Historian and Anglican priest

Judith Diane Maltby (born 1957) is an American-born Anglican priest and historian, who specialises in post-Reformation church history and the history of early modern Britain. She has been the chaplain and a Fellow of Corpus Christi College, Oxford, since 1993, and reader in church history at the University of Oxford since 2004.

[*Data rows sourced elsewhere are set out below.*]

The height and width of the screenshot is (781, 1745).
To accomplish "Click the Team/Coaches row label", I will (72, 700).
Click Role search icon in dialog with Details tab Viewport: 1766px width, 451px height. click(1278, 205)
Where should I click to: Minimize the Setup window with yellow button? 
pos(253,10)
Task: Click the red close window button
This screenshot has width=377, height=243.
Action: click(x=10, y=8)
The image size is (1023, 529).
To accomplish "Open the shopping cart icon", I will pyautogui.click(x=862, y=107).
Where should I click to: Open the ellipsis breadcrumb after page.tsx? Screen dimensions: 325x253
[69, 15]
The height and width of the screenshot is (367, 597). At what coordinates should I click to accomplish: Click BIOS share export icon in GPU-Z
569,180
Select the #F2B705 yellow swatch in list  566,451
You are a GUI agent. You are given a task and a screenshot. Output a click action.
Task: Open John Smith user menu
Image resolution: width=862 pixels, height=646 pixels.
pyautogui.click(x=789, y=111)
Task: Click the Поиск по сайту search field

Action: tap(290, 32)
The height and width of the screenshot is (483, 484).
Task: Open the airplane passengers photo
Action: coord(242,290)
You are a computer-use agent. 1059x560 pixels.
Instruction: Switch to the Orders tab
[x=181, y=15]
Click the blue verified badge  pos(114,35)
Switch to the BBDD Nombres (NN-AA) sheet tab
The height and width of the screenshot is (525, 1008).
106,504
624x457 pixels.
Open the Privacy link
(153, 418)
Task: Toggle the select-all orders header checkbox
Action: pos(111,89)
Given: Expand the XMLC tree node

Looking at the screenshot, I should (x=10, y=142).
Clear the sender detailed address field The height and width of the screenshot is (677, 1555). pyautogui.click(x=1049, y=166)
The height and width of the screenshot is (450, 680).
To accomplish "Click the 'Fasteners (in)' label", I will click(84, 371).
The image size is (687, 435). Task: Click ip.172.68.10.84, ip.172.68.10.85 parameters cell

==Early life and education==
Maltby was born on 14 October 1957 in the United States. She studied for a double major in English and history at the University of Illinois, graduating in 1979 with a Bachelor of Arts (BA) degree. She undertook postgraduate research in early modern British history at Wolfson College, Cambridge, and then at Newnham College, Cambridge, completing her Doctor of Philosophy (PhD) degree in 1992. Her doctoral thesis was titled Approaches to the Study of Religious Conformity in Late Elizabethan and Early Stuart England: With Special Reference to Cheshire and the Diocese of Lincoln.

==Career==
===Academic career===
From 1987 to 1993, Maltby was a tutor in church history at Salisbury and Wells Theological College, an Anglican theological college in Salisbury, Wiltshire, England. In 1993, having been appointed its college chaplain, she was elected a Fellow of Corpus Christi College, Oxford. She is also a member of the Faculty of Theology and Religion, University of Oxford, and was made reader in church history in 2004.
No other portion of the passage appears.